In June 1991, Blackburn Rovers chairman Bill Fox announced that his club wanted to sign the England captain Gary Lineker from Tottenham Hotspur. The news shocked Spurs, while the agent of the striker, who just a year before had nearly led England to World Cup glory, thought it was a publicity stunt.
Why was this club in the second tier of English football, a club that hadn't won a major trophy since before World War Two, chasing the country's most famous striker? The answer lay in events that had taken place in January of the same year: local businessman Jack Walker had taken full control of the club.
A few months later, Kenny Dalglish, the most famous football manager in the country, took charge at Ewood Park. The club were still in the Second Division, but the joke was over.
Promotion followed, and in that summer Alan Shearer, the hottest young property in English football, joined for a British transfer record. Two years later, after finishing runners-up to Manchester United, Blackburn broke that record again to sign Chris Sutton, and then went one better and won the Premier League title.

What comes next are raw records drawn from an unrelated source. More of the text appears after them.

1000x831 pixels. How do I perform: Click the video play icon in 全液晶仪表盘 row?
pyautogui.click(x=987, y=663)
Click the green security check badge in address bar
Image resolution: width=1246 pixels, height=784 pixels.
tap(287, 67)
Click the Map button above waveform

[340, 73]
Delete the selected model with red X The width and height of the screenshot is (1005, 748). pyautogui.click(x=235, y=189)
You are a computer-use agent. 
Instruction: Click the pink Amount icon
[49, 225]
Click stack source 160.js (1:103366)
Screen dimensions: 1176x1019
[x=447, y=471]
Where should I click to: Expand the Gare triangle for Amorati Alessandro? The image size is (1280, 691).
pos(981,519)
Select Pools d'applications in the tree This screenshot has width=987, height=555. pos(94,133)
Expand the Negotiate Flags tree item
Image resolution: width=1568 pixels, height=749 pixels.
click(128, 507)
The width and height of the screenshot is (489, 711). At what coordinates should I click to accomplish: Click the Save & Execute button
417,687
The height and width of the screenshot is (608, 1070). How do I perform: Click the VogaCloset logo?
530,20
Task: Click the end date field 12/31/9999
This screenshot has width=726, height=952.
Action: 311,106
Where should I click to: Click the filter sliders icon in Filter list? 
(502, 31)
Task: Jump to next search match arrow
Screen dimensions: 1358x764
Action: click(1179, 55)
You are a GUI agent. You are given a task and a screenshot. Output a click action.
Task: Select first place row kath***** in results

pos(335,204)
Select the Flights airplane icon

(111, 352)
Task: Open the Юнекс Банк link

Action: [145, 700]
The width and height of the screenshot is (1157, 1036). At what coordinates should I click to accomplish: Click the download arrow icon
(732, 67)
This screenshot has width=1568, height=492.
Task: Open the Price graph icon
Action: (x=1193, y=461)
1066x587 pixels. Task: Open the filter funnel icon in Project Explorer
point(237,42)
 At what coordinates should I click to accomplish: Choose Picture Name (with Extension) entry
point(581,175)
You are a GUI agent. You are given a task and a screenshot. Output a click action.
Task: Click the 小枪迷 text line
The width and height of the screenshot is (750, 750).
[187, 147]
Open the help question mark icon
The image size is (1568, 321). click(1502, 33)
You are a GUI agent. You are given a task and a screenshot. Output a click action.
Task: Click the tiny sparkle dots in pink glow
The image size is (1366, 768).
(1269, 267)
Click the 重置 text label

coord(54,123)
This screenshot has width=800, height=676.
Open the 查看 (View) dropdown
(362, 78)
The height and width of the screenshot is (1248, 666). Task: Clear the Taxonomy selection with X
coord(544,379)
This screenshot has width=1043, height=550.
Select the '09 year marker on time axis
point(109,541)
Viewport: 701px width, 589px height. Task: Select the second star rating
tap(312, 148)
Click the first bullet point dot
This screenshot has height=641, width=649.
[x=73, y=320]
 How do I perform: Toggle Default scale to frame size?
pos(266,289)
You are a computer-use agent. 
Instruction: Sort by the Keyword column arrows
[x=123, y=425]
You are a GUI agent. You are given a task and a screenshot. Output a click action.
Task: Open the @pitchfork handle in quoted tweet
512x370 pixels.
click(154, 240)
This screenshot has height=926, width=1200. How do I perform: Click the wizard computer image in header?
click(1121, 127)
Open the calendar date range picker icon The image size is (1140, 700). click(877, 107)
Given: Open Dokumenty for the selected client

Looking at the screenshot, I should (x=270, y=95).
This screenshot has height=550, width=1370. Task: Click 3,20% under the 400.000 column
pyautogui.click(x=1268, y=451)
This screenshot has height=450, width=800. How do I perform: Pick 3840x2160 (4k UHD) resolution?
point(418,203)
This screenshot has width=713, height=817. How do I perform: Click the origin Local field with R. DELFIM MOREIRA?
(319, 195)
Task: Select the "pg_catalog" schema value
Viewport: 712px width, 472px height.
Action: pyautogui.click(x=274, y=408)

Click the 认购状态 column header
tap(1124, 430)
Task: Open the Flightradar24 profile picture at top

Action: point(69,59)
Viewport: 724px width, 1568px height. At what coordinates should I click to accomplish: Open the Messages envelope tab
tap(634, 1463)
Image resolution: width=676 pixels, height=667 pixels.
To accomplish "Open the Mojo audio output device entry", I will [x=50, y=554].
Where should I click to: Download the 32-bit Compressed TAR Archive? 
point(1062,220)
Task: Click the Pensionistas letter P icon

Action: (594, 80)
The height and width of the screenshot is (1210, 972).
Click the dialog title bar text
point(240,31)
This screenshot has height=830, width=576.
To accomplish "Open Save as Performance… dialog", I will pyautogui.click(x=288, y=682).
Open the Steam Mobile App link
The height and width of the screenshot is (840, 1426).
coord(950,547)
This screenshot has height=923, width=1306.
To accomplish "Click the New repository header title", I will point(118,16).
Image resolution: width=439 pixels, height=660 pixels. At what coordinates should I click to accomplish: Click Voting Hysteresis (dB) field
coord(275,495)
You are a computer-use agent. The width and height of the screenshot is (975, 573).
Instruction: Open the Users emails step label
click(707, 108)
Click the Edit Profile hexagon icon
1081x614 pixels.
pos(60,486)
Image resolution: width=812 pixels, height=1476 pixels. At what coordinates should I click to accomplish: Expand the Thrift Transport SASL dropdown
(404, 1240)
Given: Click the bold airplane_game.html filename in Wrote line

25 years on from that monumental moment, lifelong fan John Duerden examines Blackburn's triumph and how it changed English football forever. Rovers may not have stayed at the top of English football for long, but their legacy remains.
In Rovers Revolution, Duerden also reflects on the impact of that success on Blackburn as a club and as a town. He dissects in detail the seasons and events that led up to that point and the events that made sure it would never happen again.